A Culmination Of An Independent Study In Machine Learning
During my Senior year at Wheaton College, MA, I conducted an independent study in Machine Learning with Mark LeBlanc, Wheaton College's Computer Science Department Chair. During this course, we dove into a large survey of Machine Learning techniques, and developed a codebase for future students to experiment with and learn from.
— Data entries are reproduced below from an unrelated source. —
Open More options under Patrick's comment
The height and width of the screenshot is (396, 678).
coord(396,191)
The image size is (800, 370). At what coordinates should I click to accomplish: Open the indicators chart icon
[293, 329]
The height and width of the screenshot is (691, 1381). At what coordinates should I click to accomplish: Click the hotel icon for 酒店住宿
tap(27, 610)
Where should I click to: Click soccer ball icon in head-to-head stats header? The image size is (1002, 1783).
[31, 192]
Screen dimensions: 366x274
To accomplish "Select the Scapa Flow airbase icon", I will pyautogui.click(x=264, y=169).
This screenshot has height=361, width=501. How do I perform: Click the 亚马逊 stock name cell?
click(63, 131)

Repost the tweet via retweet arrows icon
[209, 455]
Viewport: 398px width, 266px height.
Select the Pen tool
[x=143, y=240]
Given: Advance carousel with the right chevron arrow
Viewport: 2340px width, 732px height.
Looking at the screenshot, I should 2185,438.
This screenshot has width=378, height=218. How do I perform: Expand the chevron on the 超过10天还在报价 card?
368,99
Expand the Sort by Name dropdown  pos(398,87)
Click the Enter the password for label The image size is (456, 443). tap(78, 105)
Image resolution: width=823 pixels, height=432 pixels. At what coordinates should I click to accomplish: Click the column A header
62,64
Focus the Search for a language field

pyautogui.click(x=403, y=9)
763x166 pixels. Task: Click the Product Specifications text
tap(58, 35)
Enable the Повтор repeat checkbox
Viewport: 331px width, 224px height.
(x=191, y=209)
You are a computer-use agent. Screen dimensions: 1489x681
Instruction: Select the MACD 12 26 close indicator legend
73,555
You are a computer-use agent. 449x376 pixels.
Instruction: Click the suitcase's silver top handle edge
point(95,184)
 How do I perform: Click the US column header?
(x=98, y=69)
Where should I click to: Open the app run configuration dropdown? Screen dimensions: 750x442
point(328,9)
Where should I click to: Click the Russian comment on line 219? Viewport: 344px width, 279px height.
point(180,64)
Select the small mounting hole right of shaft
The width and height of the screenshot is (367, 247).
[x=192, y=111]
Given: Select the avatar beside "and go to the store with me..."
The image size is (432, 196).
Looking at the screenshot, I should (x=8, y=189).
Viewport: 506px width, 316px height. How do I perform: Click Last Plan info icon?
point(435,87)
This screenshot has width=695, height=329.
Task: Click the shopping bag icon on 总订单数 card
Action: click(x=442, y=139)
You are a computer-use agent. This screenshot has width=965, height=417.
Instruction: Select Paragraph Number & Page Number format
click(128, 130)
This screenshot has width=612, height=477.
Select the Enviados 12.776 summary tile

This repo is split into 3 main sections:
- Decision Tree
- Support Vector Machine (SVM)
- KMeans
- DBSCAN -- CURRENTLY BEING POLISHED
For each of these ML approaches, I created models for two datasets:
- Poe Dataset
- Iris Dataset
The Poe Dataset contains 86 texts, 16 of which are known to have been written by the author Edgar Allen Poe, 69 of which being written by authors of the same time period (Melville, Badcock, etc), and 1 text that is believed to have been written by Poe. To us, the objective is to discern whether or not this "UNKNOWN" text is indeed written by Poe or if it is not written by Poe. The features are words that appear in all 86 texts, and the values for each of these features is the relative abundance of these words in each text (i.e. a value of .0187 for "been" means that of all the words in the text, 1.87% of the words are "been"). All values in the dataset are of the form '.XXXX'.
See related work: https://github.com/WheatonCS/aGoodMystery A Good Mystery by WheatonCS/Mark LeBlanc
The Iris dataset contains 150 instances of 3 seperate species of Iris (Iris-virginica, Iris-setosa, and Iris-versicolor). Each instance has 4 attributes recorded, which are the sample's sepal-length, sepal-width, petal-length, and petal-width (for more information about sepals and petals, check out this website for some additional background info: https://davesgarden.com/guides/articles/view/3152). Each of the values in the dataset is a float of the form 'X.X' with one digit after and one digit before the period.
- Python
- sci-kit learn
- pandas
- numpy
- matplotlib
- Regular Expressions (regex - "re" library)
- Jupyter Notebook
- Install Jupyter Notebook https://jupyter.org/install
- git clone the repo
- play around with notebooks, learn, and have fun